Pedal Bins is bidding for a £25,000 Aviva community fund which will pay for a cargo bike project trial to collect food waste directly from restaurant kitchens and take it to a local anaerobic digester plant to generate renewable energy. Its founders believe it will improve Plymouth city centre by disposing of rotting food from the streets around restaurants, reducing congestion, pests and food smells, and saving local businesses money.
The project is a collaboration between a local not-for-profit organisation, Bikespace, Plymouth Food Waste Partnership and Devon Contract Waste.
Video: Top Gear's The Stig rides cargo bike in London delivery challenge
Pedal Bins’ Brett Nicolle told road.cc: “The trial will take place around the Barbican area of the city, which is popular with tourists, where a lot of restaurants are, and where rubbish gets left out in the streets. Our solution is to go and collect the food waste directly from the kitchen door after each service, so it doesn’t get a chance to sit outside for a week or two weeks rotting.”
The food is then taken to a consolidation plant on electrical assisted cargo bikes, before being shifted by lorry to a local anaerobic digester at nearby Langage Farm. Eventually Mr Nicolle would like to see electric vehicles take over this latter stage.

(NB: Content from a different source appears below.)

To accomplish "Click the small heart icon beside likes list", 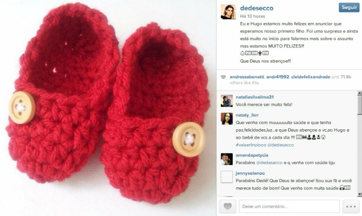I will (x=223, y=77).
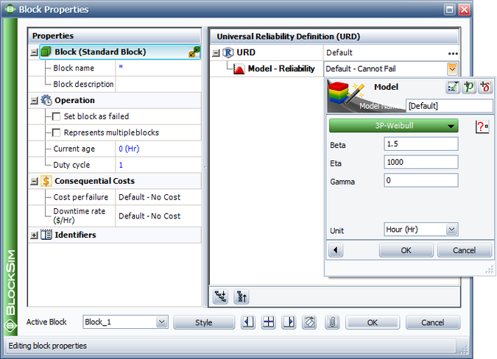Click the previous block arrow icon
The image size is (497, 359).
click(x=248, y=322)
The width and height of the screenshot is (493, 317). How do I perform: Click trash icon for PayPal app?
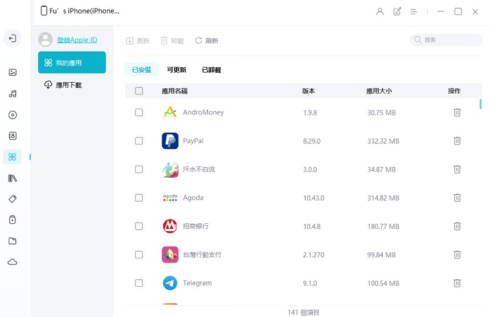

According to Pedal Bins, more than two million kilograms of food waste, or 2,000 tonnes, are produced from food outlets in Plymouth every year, most of those in the city centre. The scheme would cut that waste in half, diverting food waste from “unproductive, expensive disposal” to energy production.
Local businesses pay for waste collection but currently have no option to separate food waste - Pedal Bins would provide a separate bin for collecting food waste. Mr Nicolle would like to see the project extend to residential areas, too, as there is currently no doorstep food waste collection service in the city.
He said by removing lorries, and emissions from city streets, the use of bikes will make the city centre more pleasant, and he hopes the idea will eventually spread to other UK cities.
“With the focus on emissions, and the High Court judgement that government has to meet emissions standards, hopefully there will be more and more restrictions on motor vehicles in city centres and more remit to use bikes,” he said.
“As they say, the bike is a simple solution to some of the world’s complex problems”.
The Aviva Community Fund awards money to community projects under six different categories. Voting closes at midnight on 17 November. Pedal Bins, in the environmental category, currently has 952 votes.